16 October, 2014
In a classic scene from the sitcom Seinfeld, George asks, "What is Holland?"
Jerry answers, "It's a country right next to Belgium."
"No, that's the Netherlands."
"Holland is the Netherlands."
"Then who are the Dutch?"
It's good television. However, if you're writing an article, book, proposal, or any formal document, then muddling your geography is a bad mistake. Geographic mistakes can not only lead to the rejection of your document, but you're also likely to offend your reader along the way. You never know who will be reviewing your work, or what their background is; so even a seemingly small mistake (such as not knowing who the Dutch are) can be costly.
Thankfully, style manuals can help. They cut through the confusion and offer precise advice. The European Union's guide explains, "Use 'the Netherlands' not Holland, which is only part of the Netherlands (the provinces of North and South Holland)". Style manuals also help with other geographic areas that are frequently confused. People who live in Northern Ireland are very aware of the difference between the terms 'Great Britain' and the 'United Kingdom'. However, for anyone that confuses the two, the EU guide suggests "Use 'United Kingdom' for the Member State, not 'Great Britain'".

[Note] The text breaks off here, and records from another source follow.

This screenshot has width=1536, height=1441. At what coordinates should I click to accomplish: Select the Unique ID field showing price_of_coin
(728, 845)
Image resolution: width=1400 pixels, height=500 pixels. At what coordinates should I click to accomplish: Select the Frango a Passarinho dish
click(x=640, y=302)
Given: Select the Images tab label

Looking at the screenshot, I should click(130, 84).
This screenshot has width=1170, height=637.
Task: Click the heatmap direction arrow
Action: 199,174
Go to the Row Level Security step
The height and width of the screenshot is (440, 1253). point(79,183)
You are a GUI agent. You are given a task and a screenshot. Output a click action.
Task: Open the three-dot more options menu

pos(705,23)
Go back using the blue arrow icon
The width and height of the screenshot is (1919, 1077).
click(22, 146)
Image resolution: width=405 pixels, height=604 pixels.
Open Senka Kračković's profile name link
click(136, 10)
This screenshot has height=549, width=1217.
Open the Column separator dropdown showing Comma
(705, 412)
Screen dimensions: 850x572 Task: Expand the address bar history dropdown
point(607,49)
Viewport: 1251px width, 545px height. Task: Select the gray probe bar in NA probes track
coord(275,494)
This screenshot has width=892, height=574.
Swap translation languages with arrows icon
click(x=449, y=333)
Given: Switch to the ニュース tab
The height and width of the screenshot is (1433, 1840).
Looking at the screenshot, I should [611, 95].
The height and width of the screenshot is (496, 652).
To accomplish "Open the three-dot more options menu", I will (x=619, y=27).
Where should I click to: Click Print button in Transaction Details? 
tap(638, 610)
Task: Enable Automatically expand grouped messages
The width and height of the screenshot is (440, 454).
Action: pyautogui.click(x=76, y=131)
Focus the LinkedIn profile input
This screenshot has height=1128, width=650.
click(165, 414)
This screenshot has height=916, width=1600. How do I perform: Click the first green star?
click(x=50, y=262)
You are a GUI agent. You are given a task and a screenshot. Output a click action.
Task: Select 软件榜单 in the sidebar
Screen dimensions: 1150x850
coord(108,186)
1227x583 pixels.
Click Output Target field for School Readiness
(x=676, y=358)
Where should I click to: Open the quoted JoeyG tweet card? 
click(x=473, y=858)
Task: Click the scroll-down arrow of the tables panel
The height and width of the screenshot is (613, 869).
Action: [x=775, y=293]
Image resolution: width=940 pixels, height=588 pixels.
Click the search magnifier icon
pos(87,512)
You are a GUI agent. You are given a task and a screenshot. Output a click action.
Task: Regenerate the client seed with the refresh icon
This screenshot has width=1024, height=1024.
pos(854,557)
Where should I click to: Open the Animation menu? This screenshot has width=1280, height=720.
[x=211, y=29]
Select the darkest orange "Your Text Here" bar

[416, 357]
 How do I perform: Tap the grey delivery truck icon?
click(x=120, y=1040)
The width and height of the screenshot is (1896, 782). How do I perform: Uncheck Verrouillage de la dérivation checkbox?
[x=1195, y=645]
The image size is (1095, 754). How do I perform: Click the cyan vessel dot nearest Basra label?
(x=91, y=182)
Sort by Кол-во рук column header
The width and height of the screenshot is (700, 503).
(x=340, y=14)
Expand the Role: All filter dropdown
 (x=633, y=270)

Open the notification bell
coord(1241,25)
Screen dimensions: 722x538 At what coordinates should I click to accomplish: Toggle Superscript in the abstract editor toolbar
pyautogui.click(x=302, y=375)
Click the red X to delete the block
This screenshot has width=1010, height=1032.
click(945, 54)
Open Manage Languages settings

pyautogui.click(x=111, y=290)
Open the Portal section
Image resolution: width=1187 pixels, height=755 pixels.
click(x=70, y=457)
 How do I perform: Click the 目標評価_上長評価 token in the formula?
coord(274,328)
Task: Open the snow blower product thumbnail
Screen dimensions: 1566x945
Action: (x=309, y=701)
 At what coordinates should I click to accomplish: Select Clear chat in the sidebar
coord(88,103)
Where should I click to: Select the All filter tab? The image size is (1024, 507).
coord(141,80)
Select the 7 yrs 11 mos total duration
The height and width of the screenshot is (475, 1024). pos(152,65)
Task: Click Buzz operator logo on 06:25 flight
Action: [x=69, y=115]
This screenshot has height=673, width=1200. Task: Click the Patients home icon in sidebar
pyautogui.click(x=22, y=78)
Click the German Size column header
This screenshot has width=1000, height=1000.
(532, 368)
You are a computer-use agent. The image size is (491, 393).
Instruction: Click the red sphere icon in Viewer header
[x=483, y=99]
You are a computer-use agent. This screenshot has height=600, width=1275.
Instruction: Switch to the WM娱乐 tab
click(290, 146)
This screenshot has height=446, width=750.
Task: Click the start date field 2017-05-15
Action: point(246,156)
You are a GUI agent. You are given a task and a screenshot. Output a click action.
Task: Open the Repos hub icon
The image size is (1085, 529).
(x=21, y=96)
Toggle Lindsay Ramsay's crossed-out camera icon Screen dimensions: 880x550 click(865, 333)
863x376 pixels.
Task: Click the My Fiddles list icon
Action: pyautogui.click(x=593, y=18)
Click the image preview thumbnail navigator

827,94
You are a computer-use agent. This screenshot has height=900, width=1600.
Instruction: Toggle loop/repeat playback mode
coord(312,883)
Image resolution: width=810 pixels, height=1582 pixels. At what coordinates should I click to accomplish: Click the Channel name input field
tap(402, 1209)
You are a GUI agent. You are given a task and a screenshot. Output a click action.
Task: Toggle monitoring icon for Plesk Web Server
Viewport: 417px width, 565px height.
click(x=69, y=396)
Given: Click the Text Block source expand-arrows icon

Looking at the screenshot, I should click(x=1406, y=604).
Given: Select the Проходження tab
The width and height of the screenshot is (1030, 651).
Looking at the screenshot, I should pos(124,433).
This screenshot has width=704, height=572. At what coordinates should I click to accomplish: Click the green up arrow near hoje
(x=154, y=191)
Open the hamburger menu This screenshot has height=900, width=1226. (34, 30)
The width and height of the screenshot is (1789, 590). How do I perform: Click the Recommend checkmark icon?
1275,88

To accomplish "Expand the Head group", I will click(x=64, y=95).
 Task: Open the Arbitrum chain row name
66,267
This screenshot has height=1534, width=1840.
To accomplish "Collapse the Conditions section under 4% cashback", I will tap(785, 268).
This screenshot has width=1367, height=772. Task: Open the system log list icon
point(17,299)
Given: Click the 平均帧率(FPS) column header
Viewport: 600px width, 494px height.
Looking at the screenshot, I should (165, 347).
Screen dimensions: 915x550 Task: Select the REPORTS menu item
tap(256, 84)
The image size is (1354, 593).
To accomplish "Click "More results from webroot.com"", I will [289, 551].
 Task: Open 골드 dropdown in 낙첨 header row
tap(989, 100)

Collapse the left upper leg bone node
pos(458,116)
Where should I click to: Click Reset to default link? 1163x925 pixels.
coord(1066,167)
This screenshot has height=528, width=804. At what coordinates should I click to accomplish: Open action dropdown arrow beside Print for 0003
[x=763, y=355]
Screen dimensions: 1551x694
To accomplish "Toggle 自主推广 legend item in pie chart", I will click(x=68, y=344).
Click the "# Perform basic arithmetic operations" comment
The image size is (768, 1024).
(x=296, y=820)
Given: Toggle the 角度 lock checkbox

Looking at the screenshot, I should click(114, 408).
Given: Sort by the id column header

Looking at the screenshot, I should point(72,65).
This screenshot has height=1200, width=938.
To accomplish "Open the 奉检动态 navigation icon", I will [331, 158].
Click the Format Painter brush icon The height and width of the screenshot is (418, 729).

The danger of causing offence is even greater in disputed territory where more than one name is given to the same place. It may be impossible not to offend anyone. However, style manuals still help. The United Nations Editorial Manual suggests that English language documents use "Falkland Islands (Malvinas)"; Spanish language documents describing the same islands should use "Islas Malvinas (Falkland Islands)". Another example is in the Middle East. A concerned author with readers that could be of either Palestinian or Israeli descent might consider checking the UN guide and using the term "Occupied Palestinian Territory" to describe Gaza and the West Bank. You can't please everyone. But following a style manual reduces the chance of causing major offence.
Geography is just one way in which careless authors can cause offence. Ethnicity, gender, age, ability, and illness are all sensitive topics that require caution. Checking a style guide relevant to your topic or audience can help. Here are just a few examples of words that need to be considered before using them:
|Words to consider||Style manual||Recommendation|
|Cripple / handicapped / disabled||Associated Press||Describing someone as a 'cripple' is offensive, and 'handicapped' should be avoided. However, it is also best to avoid describing an individual as 'disabled' (a general term). If a description must be used, it's better to name a specific condition.|
|Older people||Australian Government Style||Instead of 'older people', it's better to use 'the elderly', 'retired people' or 'senior citizens' in most situations.|
|Chairman / chairwoman / chairperson||Chicago Manual of Style||The trend in English is towards eliminating gender-specific suffixes. However, don't automatically replace 'man' with 'person' unless this is long-established. The preference is for 'chair'.|
|Primitive / savage / backward||The Canadian Style||In certain contexts, these adjectives have questionable racial or ethnic connotations or insulting, often racist overtones.|
|Birth defect / partially blind||Australian Government Style||These should be 'congenital condition' / 'visually impaired'.|
Terms that may be offensive in one nation or context may be acceptable in another; advice for certain words or concepts can vary depending on the manual and context. The table above provides just a few examples to look out for. Review your writing with great care and double check any term that readers might find offensive, even if it seems to be a common colloquialism. Remember that language is constantly changing. A term that was acceptable when you were in school may now be considered offensive or insensitive.
Automatic Checking and Quality Assurance
No matter how careful you are, everyone makes mistakes, and a word can slip past. If you're working in any kind of professional environment, you can offend employees and customers, or lose time and money on documents that get rejected. A better approach is to use software checkers to search for words that should be avoided. Tools like PerfectIt can be customized to suit your house style and search for terms that should never appear in documents that leave your desk. Even better, with PerfectIt, you can download style sheets for free, so you can automatically check for preferences / sensitivities in line with the European Union Style Guide, the United Nations Editorial Manual, Australian Government Style, or Canadian Style. PerfectIt is free to try, and it's the best way to ensure quality across an entire organization.
Whether or not you use an automated checker to supplement your own manual checks, the most important thing is that you remember to review carefully. Don't skip this search, assuming words and concepts are okay just because they aren't offensive to you. It isn't about what words you find offensive — it's about your reader. Your reader doesn't even have to be personally affected in order to think less of someone who writes insensitively. After all, your readers could be Dutch and they won't be impressed with an author who learned geography from Seinfeld.